## START

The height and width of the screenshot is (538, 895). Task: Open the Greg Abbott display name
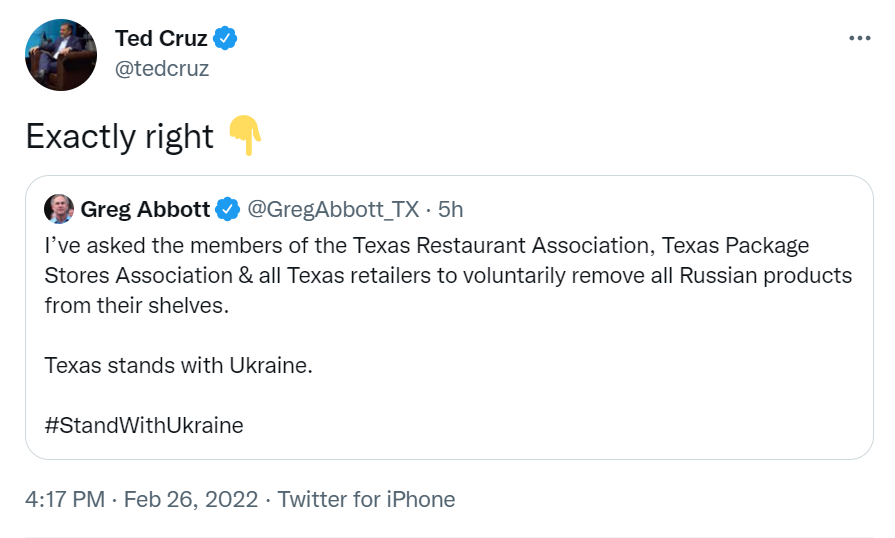[146, 209]
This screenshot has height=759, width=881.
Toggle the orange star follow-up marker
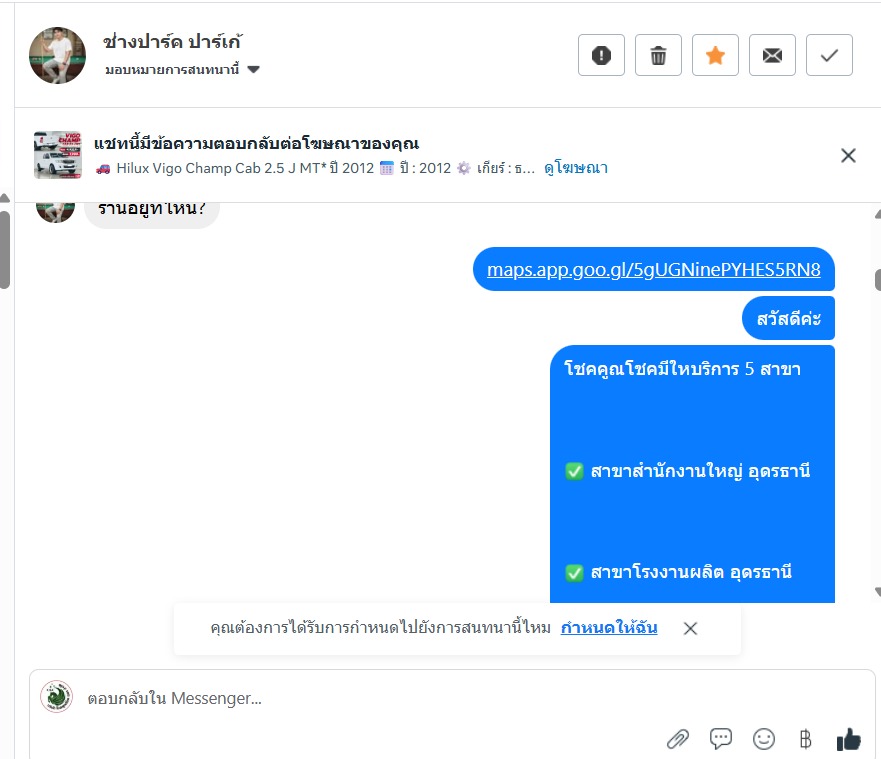click(x=715, y=55)
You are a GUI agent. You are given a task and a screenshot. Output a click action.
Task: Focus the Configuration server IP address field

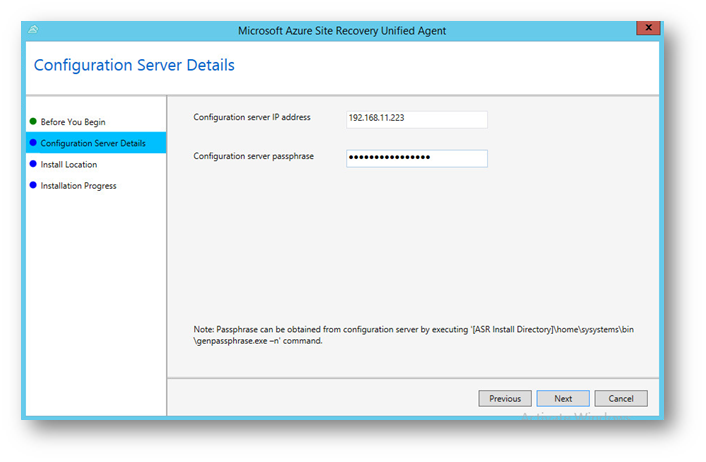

## END

*Task brief*
Copy every line of the records above verbatim, leaving out the pictures.

*Expected answer*
The height and width of the screenshot is (538, 895). Task: Open the Greg Abbott display name
[146, 209]
This screenshot has height=759, width=881.
Toggle the orange star follow-up marker
click(x=715, y=55)
You are a GUI agent. You are given a task and a screenshot. Output a click action.
Task: Focus the Configuration server IP address field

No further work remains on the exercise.